→ ACTIVIDAD A
Traduce al inglés esta oración del fragmento seleccionado: "Mariano era el más alto y robusto de la clase, y sus manos eran especialmente grandes y, por lo visto, muy hábiles."
→ ACTIVIDAD B
Resume en dos oraciones el fragmento seleccionado.

→ FRAGMENTO SELECCIONADO
Opinión | Cifras y letras

El largo camino entre hacer palotes y ser escritor

Mariano –nombre ficticio- era un as haciendo palotes. Estábamos en lo que entonces se llamaba educación infantil y nos pasábamos muchas horas haciendo palotes y otros trazos y líneas, ahora verticales, luego horizontales, las había continuas y discontinuas, en espiral, círculos… En fin, cogiendo destreza para abordar con el tiempo las letras y después la escritura normal. La profesora siempre nos ponía de ejemplo a Mariano, enseñándonos en alto sus cuadernos para que apreciásemos la calidad de sus palotes, mientras él sonreía con legítimo orgullo. Sin duda los hacía muy bien. Mariano era el más alto y robusto de la clase, y sus manos eran especialmente grandes y, por lo visto, muy hábiles. Ambos vivíamos en el mismo barrio y juntos hicimos también la EGB. Pero con el tiempo vi que lo suyo no eran las letras, ni tampoco los números, por cierto. Digamos que su virtuosismo se había quedado en los palotes.

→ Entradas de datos
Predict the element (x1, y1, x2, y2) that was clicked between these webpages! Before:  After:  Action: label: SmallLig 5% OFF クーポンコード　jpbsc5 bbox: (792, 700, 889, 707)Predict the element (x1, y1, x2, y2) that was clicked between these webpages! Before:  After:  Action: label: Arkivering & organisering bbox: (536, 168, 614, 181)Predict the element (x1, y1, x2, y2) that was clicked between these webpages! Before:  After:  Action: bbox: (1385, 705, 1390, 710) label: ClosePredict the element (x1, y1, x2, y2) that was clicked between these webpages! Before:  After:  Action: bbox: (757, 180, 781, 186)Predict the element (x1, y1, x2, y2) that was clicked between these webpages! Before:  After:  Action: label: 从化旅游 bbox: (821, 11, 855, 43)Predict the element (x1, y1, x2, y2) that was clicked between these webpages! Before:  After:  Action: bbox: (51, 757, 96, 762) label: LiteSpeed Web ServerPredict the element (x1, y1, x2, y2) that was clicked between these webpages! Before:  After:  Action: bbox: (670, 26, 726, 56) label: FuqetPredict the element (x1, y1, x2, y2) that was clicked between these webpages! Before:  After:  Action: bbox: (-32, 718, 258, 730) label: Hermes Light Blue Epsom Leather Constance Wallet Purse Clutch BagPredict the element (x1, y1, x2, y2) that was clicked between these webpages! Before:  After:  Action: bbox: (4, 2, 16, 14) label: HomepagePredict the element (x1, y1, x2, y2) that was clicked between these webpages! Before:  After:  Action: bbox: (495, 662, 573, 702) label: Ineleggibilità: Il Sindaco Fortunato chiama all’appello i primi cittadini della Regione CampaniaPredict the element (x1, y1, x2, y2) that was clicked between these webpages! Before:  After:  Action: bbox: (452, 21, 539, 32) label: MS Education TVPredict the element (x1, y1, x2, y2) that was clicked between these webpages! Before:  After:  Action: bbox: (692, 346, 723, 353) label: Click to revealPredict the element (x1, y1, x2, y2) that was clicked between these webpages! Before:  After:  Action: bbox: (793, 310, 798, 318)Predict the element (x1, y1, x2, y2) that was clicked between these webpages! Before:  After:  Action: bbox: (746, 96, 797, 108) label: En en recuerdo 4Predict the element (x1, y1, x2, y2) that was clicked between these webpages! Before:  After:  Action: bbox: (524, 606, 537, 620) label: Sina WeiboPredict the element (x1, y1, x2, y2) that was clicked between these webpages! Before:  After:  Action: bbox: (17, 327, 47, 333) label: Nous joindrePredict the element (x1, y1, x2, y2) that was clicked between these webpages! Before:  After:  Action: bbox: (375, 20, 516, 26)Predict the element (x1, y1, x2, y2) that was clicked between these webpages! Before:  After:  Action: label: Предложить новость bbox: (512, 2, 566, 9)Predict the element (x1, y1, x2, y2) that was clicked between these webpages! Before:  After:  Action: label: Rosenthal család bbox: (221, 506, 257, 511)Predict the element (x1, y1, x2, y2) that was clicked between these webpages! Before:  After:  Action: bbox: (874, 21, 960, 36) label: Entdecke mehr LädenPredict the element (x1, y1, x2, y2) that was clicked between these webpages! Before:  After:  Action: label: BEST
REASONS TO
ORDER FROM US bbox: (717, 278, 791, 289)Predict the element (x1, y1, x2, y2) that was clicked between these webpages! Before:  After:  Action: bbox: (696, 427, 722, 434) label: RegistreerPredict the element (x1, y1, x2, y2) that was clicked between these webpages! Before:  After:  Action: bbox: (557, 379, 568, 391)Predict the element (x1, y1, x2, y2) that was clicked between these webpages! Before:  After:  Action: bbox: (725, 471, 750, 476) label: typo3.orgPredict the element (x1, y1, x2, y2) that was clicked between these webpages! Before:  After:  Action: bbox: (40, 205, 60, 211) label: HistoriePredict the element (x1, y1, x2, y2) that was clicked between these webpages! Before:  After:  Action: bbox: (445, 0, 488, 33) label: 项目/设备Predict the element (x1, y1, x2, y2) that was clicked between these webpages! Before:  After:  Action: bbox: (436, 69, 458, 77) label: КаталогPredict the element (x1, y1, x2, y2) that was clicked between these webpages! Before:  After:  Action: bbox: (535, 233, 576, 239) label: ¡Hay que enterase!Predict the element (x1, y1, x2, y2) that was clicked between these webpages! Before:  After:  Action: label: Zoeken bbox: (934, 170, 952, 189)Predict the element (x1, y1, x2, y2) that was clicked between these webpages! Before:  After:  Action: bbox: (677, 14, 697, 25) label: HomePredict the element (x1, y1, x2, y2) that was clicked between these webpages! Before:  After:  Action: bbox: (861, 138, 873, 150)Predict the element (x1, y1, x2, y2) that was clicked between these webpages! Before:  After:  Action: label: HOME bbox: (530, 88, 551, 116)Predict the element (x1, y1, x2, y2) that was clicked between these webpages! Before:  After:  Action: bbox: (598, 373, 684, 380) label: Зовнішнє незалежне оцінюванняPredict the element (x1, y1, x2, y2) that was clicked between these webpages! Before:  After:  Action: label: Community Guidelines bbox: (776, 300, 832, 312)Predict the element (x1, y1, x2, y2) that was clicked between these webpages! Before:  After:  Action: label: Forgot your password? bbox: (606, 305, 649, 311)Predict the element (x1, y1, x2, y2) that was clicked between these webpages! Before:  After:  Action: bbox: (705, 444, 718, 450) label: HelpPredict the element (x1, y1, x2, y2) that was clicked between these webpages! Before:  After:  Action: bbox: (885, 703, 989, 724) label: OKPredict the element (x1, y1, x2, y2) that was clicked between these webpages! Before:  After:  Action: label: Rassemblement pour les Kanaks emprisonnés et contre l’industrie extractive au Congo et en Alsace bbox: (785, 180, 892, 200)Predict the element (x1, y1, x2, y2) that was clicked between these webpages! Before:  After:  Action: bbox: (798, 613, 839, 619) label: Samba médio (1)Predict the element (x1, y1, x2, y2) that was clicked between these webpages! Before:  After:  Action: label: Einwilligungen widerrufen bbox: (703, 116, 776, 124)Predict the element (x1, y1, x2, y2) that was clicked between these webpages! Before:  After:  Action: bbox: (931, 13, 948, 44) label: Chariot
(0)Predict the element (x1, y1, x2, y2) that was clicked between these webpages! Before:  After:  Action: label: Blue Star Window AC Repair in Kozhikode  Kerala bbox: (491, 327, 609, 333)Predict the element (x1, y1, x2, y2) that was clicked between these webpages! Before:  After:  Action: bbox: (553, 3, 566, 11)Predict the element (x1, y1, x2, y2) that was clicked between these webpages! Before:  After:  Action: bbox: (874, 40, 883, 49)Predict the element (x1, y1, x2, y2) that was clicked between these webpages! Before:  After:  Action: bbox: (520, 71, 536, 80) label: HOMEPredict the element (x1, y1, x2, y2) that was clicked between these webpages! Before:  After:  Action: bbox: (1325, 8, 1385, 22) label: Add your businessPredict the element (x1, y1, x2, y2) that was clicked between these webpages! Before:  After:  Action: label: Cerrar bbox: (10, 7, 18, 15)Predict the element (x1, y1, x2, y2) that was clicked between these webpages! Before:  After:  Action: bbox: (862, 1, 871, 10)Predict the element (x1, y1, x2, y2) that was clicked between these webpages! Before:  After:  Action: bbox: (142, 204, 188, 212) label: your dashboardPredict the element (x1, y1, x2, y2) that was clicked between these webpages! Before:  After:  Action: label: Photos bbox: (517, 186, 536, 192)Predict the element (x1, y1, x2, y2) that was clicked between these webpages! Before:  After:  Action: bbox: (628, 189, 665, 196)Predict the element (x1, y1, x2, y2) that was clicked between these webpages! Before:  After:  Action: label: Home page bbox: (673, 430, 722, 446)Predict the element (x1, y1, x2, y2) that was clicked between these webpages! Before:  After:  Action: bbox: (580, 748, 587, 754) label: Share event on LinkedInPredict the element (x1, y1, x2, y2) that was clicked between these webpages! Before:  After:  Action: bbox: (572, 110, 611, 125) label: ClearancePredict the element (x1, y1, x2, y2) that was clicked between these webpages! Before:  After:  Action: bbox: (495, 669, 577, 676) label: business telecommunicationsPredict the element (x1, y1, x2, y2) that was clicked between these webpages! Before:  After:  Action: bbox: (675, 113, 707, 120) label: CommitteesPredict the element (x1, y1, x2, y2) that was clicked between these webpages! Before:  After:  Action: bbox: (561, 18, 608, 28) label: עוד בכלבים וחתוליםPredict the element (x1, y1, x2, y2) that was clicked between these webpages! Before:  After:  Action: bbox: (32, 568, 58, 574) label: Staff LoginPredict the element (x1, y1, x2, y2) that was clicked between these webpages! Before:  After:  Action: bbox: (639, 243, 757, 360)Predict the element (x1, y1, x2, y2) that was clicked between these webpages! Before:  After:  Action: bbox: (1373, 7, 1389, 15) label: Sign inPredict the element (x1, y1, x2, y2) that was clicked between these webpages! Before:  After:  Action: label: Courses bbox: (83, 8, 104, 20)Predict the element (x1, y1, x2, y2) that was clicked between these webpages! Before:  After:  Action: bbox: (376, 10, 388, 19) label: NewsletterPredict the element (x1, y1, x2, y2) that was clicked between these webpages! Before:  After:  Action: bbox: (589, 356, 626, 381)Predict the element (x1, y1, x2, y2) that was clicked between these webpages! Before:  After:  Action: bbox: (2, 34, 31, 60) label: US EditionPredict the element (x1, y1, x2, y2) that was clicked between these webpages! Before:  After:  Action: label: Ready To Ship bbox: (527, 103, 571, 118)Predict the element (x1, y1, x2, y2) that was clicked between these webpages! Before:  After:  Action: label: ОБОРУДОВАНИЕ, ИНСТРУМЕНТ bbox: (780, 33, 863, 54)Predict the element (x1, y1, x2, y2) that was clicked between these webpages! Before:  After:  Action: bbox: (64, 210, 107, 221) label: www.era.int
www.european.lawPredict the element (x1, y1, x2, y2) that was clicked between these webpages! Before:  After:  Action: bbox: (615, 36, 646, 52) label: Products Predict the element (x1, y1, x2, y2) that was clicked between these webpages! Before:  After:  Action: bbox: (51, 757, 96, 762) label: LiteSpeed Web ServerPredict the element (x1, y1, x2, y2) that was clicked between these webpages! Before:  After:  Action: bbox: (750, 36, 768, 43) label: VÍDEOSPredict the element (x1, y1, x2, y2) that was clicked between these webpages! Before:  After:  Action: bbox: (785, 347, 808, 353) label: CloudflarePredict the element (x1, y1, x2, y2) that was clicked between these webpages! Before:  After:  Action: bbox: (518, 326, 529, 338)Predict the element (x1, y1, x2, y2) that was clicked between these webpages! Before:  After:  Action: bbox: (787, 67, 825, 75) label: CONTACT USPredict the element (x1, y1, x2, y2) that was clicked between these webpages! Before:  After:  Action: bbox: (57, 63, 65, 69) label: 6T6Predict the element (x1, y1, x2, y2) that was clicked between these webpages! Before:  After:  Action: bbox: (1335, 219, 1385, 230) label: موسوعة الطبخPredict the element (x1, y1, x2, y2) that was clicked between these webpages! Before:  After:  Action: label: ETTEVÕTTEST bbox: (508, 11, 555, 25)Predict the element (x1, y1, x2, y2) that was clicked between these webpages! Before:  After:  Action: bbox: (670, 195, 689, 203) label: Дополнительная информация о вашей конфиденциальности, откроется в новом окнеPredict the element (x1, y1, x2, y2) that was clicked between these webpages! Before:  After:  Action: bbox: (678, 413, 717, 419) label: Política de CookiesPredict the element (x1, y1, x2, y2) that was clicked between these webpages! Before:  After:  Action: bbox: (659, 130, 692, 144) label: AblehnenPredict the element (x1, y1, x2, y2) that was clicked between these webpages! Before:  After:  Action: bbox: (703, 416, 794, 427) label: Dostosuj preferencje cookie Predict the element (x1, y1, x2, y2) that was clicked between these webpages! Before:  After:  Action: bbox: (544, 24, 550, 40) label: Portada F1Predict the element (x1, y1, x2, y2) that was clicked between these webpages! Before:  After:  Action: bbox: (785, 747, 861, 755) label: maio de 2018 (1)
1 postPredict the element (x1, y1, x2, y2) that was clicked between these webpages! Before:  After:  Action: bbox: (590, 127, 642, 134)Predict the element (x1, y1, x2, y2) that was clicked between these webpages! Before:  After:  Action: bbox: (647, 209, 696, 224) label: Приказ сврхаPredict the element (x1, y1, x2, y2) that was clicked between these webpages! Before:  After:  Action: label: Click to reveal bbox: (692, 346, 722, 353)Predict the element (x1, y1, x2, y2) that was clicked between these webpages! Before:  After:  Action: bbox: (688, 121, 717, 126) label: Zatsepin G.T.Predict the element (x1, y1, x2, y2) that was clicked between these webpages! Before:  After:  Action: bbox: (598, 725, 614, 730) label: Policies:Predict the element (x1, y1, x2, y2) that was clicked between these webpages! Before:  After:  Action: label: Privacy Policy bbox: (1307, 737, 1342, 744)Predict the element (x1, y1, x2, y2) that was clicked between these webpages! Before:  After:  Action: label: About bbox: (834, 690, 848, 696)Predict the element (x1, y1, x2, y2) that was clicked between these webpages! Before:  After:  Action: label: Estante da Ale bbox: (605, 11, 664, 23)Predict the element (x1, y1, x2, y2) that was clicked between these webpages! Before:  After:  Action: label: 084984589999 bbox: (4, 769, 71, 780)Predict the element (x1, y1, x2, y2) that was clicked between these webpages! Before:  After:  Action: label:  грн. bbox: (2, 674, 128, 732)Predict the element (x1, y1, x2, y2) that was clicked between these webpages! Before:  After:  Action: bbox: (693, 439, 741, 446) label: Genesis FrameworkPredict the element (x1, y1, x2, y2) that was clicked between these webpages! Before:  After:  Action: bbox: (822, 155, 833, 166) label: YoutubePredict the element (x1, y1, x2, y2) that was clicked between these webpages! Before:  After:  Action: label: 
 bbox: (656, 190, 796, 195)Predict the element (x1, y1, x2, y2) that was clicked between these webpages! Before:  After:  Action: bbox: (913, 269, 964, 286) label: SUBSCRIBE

→ SOLUCIÓN DEL EJERCICIO A
Mariano was the tallest and sturdiest in the class, and his hands were especially large and, apparently, very skillful.

→ SOLUCIÓN DEL EJERCICIO B
En educación infantil, Mariano destacaba haciendo palotes, y la profesora lo ponía siempre de ejemplo enseñando sus cuadernos a la clase. Con el tiempo, sin embargo, quien narra vio que no se le daban bien ni las letras ni los números y que su virtuosismo se había quedado en los palotes.